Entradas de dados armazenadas
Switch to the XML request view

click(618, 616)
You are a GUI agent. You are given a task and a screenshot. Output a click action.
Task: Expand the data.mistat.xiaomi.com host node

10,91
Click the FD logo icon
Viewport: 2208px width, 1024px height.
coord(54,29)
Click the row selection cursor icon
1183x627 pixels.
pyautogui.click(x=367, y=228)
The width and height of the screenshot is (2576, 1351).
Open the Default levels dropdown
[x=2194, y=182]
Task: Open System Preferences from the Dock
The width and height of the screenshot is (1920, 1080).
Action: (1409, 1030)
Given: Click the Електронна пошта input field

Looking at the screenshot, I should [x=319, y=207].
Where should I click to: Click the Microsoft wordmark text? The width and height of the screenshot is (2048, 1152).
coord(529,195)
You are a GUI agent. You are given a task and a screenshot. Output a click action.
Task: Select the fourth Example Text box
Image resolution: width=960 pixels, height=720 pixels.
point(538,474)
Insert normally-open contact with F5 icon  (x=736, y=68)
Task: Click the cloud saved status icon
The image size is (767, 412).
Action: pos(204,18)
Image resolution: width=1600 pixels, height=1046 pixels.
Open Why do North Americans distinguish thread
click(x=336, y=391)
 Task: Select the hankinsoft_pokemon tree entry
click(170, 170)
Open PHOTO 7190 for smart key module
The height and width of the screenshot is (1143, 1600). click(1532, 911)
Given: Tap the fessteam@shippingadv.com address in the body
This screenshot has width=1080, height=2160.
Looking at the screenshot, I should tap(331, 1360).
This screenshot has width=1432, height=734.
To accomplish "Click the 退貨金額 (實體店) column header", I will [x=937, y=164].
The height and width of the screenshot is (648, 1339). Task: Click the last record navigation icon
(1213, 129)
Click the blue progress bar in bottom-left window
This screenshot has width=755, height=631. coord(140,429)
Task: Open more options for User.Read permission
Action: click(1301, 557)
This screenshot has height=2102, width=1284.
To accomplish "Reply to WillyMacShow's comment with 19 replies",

● O que se pede: Reescreva como lista numerada as linhas da listagem desde o início até a linha com "Action: click(1301, 557)", incluindo as duas pontas. Deixe de fora as linhas em branco.

● Resposta:
1. Switch to the XML request view
2. click(618, 616)
3. You are a GUI agent. You are given a task and a screenshot. Output a click action.
4. Task: Expand the data.mistat.xiaomi.com host node
5. 10,91
6. Click the FD logo icon
7. Viewport: 2208px width, 1024px height.
8. coord(54,29)
9. Click the row selection cursor icon
10. 1183x627 pixels.
11. pyautogui.click(x=367, y=228)
12. The width and height of the screenshot is (2576, 1351).
13. Open the Default levels dropdown
14. [x=2194, y=182]
15. Task: Open System Preferences from the Dock
16. The width and height of the screenshot is (1920, 1080).
17. Action: (1409, 1030)
18. Given: Click the Електронна пошта input field
19. Looking at the screenshot, I should [x=319, y=207].
20. Where should I click to: Click the Microsoft wordmark text? The width and height of the screenshot is (2048, 1152).
21. coord(529,195)
22. You are a GUI agent. You are given a task and a screenshot. Output a click action.
23. Task: Select the fourth Example Text box
24. Image resolution: width=960 pixels, height=720 pixels.
25. point(538,474)
26. Insert normally-open contact with F5 icon  (x=736, y=68)
27. Task: Click the cloud saved status icon
28. The image size is (767, 412).
29. Action: pos(204,18)
30. Image resolution: width=1600 pixels, height=1046 pixels.
31. Open Why do North Americans distinguish thread
32. click(x=336, y=391)
33.  Task: Select the hankinsoft_pokemon tree entry
34. click(170, 170)
35. Open PHOTO 7190 for smart key module
36. The height and width of the screenshot is (1143, 1600). click(1532, 911)
37. Given: Tap the fessteam@shippingadv.com address in the body
38. This screenshot has width=1080, height=2160.
39. Looking at the screenshot, I should tap(331, 1360).
40. This screenshot has width=1432, height=734.
41. To accomplish "Click the 退貨金額 (實體店) column header", I will [x=937, y=164].
42. The height and width of the screenshot is (648, 1339). Task: Click the last record navigation icon
43. (1213, 129)
44. Click the blue progress bar in bottom-left window
45. This screenshot has width=755, height=631. coord(140,429)
46. Task: Open more options for User.Read permission
47. Action: click(1301, 557)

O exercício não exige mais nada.